╭─ MATERIAL PROVIDED
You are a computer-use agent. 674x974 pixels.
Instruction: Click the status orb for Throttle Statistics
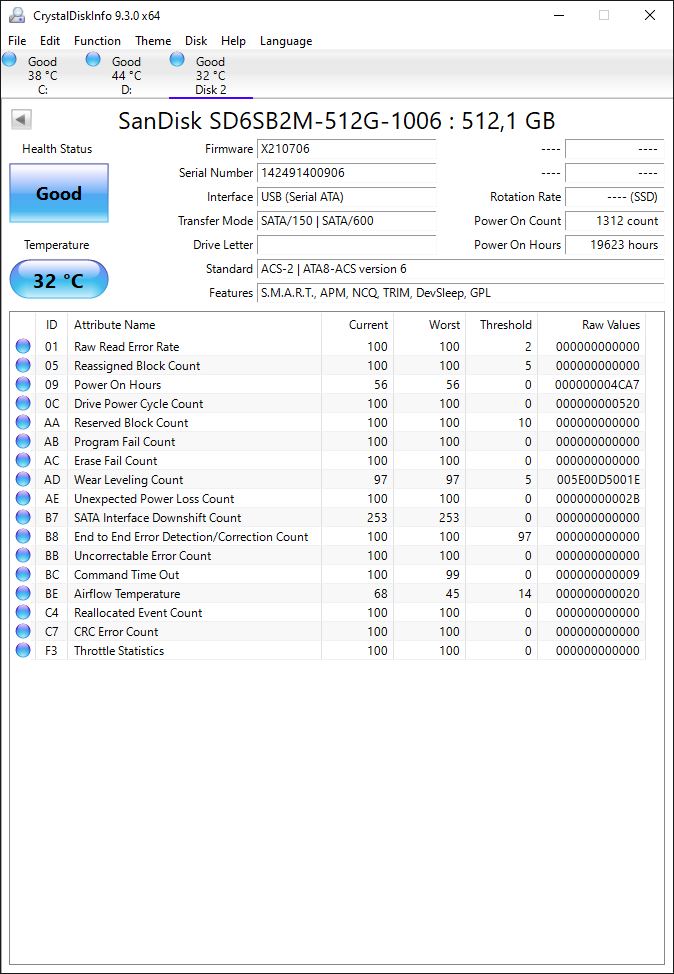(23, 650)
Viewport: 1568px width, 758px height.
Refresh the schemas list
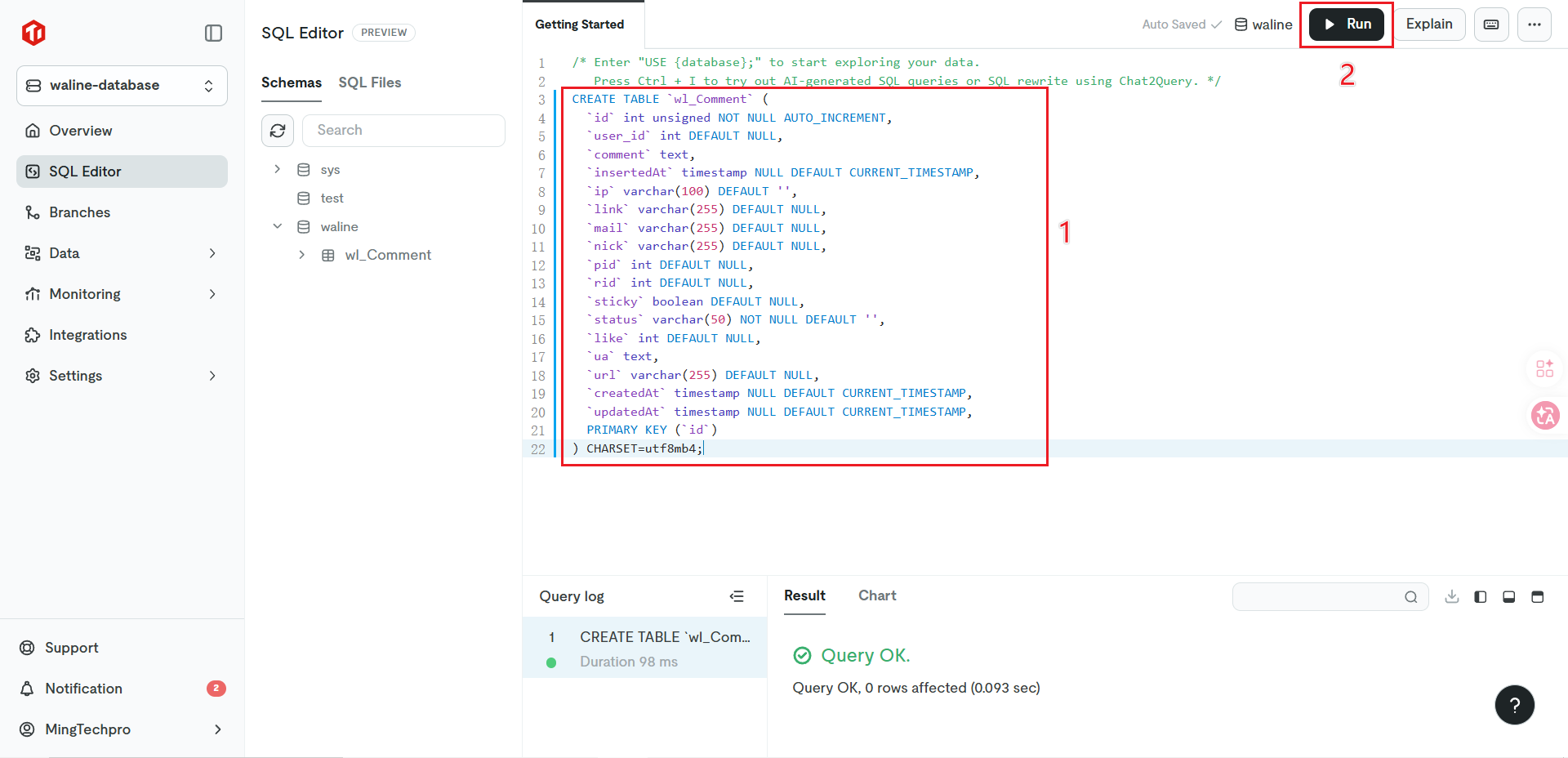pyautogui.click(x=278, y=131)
╰─
╭─ MATERIAL PROVIDED
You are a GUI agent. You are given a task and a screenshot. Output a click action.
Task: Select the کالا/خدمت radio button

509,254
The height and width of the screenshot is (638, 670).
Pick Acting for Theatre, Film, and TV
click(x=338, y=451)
╰─
╭─ MATERIAL PROVIDED
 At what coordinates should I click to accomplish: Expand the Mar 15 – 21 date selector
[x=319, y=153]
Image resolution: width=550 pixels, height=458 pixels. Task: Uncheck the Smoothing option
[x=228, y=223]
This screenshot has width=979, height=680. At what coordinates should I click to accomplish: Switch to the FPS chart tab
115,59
╰─
## [TASK GOAL]
The answer must consist of every line from the entries above that contains the string "agent".

## [TASK RESPONSE]
You are a computer-use agent. 674x974 pixels.
You are a GUI agent. You are given a task and a screenshot. Output a click action.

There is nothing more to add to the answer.